Di significativo interesse risultano le argomentazioni con cui il TAR Catania, nel condividere i principi espressi dal Consiglio di Stato con la richiamata sentenza n. 7874/2019, a mezzo della quale l’Alto Consesso aveva dichiarato non conforme al diritto europeo la più recente proroga legislativa automatica delle concessioni demaniali in essere fino al 2033, disposta dalla L. 145/2018 poiché “detta disposizione rievoca norme nazionali già dichiarate in contrasto con l’ordinamento eurounitario dalla corte di giustizia nel 2016 (determinando una giuridicamente improbabile reviviscenza delle stesse)…”, ha ritenuto che “le affermazioni contenute nella citata sentenza del Consiglio di Stato Consiglio di Stato, VI, n. 7874/2019 non siano affatto scalfite dalle pronunce del T.A.R. di Lecce”.

In particolare il TAR Catania ha evidenziato che  “… la questione dell’eventuale affidamento del soggetto già concessionario non può essere seriamente prospettata, in quanto il titolo di cui trattasi è stato rinnovato nell’anno 2013 e successivamente nell’anno 2016, cioè in epoca di molto successiva all’adozione della direttiva 2006/123/CE (cosiddetta “Bolkestein”), con cui si è dichiarato che i contratti aventi un interesse transfrontaliero certo restano soggetti agli obblighi di trasparenza” inferendone che “il concessionario ha ben potuto effettuare le sue valutazioni e intraprendere le opportune iniziative e cautele nella prospettiva dell’esperimento di una procedura selettiva per il successivo affidamento della concessione”.

Il giudice adito ha inoltre rilevato che “Come… risulta da una torrenziale giurisprudenza della Corte di Giustizia, l’interesse transfrontaliero si determina in ragione, non solo del valore stimato dell’appalto o, nel caso di specie, della concessione, ma in relazione alla tecnicità o all’ubicazione dell’affidamento in un luogo idoneo ad attrarre l’interesse di operatori esteriosservando in proposito che“tale interesse sussiste nel caso in esame, venendo in rilievo un affidamento estremamente appetibile dal punto di vista economico e anche di agevole gestione, trattandosi di una concessione per un punto di ristoro in favore degli utenti dei traghetti che operano sulla linea Messina-Villa San Giovanni, la quale, come è a tutti noto, risulta eccezionalmente trafficata”.

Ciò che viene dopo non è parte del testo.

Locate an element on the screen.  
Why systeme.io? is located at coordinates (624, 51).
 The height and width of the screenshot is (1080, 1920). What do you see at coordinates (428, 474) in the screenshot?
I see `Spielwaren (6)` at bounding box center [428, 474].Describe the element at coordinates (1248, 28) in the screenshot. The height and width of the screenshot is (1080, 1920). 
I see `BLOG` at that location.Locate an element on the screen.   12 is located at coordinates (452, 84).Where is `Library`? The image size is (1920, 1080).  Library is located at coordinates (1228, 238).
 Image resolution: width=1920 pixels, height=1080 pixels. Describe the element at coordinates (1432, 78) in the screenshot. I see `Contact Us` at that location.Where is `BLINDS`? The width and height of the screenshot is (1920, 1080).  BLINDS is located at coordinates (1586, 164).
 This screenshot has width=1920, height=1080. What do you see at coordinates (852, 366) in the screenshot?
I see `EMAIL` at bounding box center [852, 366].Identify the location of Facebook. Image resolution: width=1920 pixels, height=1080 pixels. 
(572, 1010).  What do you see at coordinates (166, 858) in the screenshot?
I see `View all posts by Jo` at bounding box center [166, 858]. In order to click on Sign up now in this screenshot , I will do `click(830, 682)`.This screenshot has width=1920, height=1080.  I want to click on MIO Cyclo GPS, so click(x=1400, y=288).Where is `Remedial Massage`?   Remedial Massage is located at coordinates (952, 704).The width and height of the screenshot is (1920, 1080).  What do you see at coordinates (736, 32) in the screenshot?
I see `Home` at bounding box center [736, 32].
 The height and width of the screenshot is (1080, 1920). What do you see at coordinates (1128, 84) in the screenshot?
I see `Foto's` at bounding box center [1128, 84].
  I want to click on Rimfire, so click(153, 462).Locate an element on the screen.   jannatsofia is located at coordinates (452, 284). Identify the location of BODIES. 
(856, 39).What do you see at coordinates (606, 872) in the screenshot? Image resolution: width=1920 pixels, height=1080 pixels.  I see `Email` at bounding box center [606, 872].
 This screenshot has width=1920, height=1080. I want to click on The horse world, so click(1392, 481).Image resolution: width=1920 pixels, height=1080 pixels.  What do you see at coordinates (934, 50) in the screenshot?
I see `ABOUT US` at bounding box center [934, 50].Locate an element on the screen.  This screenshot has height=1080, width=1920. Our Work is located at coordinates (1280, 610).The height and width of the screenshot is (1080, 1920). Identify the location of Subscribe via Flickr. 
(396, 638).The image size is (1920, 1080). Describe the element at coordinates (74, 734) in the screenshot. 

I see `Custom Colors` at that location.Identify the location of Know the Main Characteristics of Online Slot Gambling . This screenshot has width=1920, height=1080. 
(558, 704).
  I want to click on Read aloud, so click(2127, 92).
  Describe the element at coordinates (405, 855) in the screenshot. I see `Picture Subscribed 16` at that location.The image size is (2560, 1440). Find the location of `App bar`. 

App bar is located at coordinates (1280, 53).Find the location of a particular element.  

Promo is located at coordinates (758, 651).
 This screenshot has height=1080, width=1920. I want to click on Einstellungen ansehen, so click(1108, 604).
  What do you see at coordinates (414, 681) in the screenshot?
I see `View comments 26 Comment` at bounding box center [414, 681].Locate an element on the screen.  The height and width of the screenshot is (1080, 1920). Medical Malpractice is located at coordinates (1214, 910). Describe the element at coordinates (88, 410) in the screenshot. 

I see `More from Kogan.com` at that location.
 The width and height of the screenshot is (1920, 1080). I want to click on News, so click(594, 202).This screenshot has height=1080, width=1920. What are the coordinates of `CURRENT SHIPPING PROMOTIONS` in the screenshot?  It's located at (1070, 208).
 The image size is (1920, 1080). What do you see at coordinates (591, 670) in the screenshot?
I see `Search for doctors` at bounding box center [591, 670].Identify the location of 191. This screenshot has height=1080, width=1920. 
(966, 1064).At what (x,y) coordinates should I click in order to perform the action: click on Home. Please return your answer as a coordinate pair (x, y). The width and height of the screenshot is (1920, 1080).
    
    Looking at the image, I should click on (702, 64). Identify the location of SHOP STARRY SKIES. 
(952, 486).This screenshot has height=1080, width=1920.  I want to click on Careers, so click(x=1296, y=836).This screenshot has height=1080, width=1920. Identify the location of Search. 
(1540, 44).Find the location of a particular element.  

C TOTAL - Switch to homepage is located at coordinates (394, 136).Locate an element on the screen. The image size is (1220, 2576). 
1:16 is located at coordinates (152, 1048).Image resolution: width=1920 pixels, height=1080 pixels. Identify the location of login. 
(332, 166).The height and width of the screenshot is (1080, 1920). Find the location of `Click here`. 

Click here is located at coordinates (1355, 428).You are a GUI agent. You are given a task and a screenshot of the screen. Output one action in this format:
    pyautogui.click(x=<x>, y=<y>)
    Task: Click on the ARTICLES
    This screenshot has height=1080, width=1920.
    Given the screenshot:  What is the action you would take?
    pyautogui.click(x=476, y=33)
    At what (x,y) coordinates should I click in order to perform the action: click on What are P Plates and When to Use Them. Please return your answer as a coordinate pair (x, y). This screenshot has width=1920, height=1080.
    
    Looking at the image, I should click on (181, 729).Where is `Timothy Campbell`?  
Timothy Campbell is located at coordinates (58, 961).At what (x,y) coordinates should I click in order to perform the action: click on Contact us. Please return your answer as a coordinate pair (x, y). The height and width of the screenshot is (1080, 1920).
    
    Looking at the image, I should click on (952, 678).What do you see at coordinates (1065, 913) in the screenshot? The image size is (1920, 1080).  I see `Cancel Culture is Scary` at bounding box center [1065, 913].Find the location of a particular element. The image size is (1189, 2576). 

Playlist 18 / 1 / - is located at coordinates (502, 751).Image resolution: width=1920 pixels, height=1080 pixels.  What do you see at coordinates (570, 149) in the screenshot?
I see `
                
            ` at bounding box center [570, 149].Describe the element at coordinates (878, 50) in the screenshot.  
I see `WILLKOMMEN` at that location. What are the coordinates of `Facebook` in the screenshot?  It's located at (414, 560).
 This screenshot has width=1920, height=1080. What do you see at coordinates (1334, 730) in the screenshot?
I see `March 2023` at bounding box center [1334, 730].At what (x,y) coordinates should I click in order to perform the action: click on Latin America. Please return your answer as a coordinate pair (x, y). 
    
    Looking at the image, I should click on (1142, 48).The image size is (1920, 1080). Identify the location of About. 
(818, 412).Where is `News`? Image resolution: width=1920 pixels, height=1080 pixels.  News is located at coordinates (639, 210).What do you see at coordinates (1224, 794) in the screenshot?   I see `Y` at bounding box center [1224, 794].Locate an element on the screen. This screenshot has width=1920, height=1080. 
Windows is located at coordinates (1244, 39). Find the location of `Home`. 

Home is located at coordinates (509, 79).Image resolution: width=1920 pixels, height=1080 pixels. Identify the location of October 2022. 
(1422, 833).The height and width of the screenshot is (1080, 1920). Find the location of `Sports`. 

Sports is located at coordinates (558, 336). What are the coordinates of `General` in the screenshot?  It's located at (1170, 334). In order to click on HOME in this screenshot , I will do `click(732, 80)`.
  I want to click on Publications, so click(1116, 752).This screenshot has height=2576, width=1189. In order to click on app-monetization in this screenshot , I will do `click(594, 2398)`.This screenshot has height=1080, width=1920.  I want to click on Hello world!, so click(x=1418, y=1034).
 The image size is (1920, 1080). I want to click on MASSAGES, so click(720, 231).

Infine l’organo giudicante ha sottolineato che <<Quanto alla scarsità della risorsa, è noto che la Commissione Europea ha già avviato la procedura di infrazione a carico dello Stato italiano in relazione alla disciplina di cui all’art. 1, commi 682 e 683, della L. n. 145 del 2018, osservando, tra l’altro, quanto segue: a) “la normativa italiana, oltre ad essere incompatibile con il diritto dell’Unione Europea, crea incertezza giuridica per i servizi turistici balneari, scoraggia gli investimenti in un settore fondamentale per l’economia italiana e già duramente colpito dalla pandemia di coronavirus, causando nel contempo una perdita di reddito potenzialmente significativa per le autorità locali italiane”; b) “gli Stati membri sono tenuti a garantire che le autorizzazioni, il cui numero è limitato per via della scarsità delle risorse naturali (ad esempio le spiagge), siano rilasciate per un periodo limitato e mediante una procedura di selezione aperta, pubblica e basata su criteri non discriminatori, trasparenti e oggettivi”; c) “l’obiettivo è fornire a tutti i prestatori di servizi interessati, attuali e futuri, la possibilità di competere per l’accesso a tali risorse limitate”; d) la proroga automatica delle concessioni per altri quindici anni vieta “alle autorità locali di avviare o proseguire procedimenti pubblici di selezione per l’assegnazione di concessioni che altrimenti sarebbero scadute”, in violazione del diritto dell’Unione”>>.